** BEGIN RECORD EXCERPTS **

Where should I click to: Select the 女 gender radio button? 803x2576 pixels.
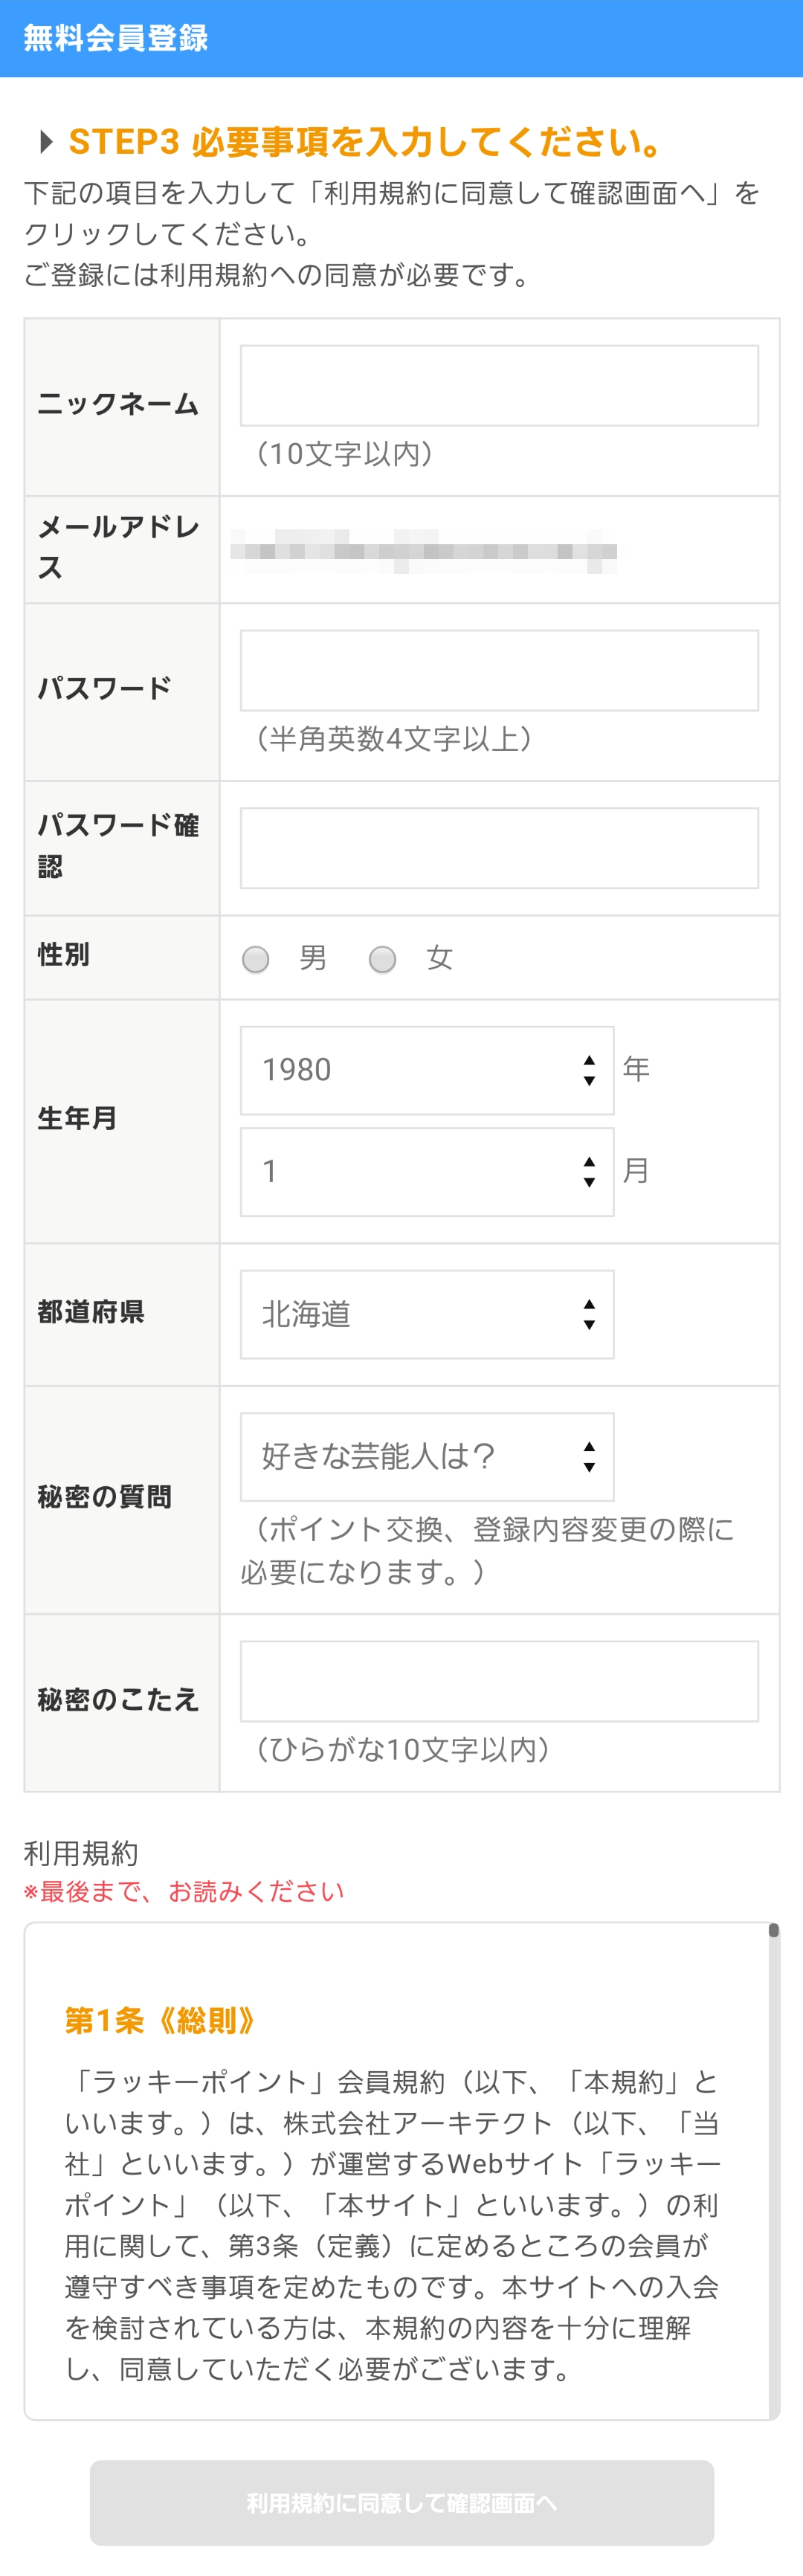point(382,959)
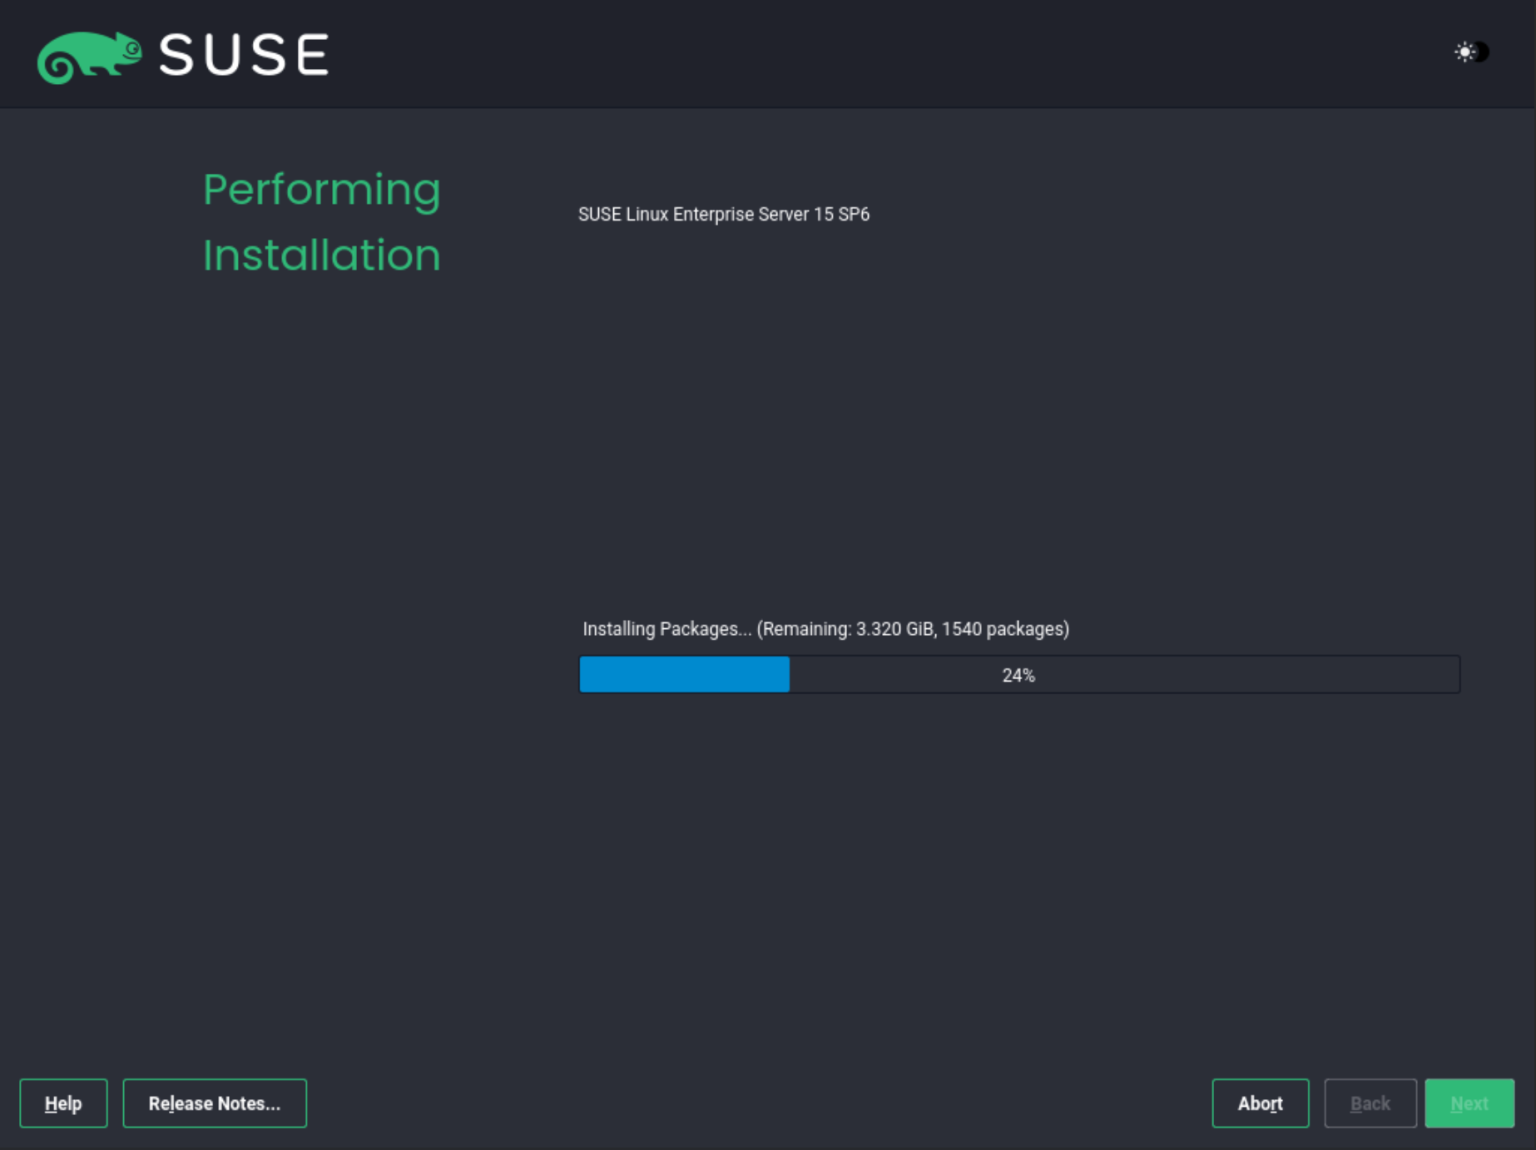Click the installation progress bar
The height and width of the screenshot is (1150, 1536).
click(1020, 674)
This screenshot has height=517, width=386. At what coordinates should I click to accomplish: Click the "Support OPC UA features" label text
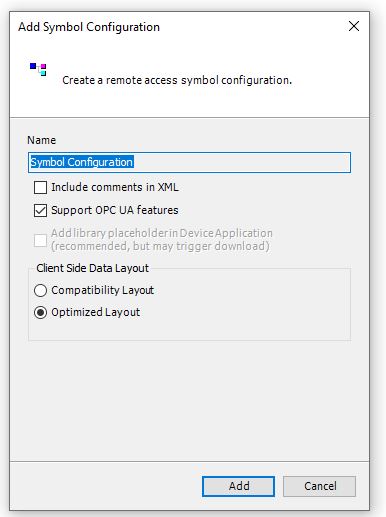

** END RECORD EXCERPTS **

### STATED GOAL
Retype all of the records above word for word, and leave the pictures out of your copy.

### RESPONSE FOR THIS EXERCISE
Where should I click to: Select the 女 gender radio button? 803x2576 pixels.
point(382,959)
Click the installation progress bar
The height and width of the screenshot is (1150, 1536).
click(1020, 674)
This screenshot has height=517, width=386. At what coordinates should I click to accomplish: Click the "Support OPC UA features" label text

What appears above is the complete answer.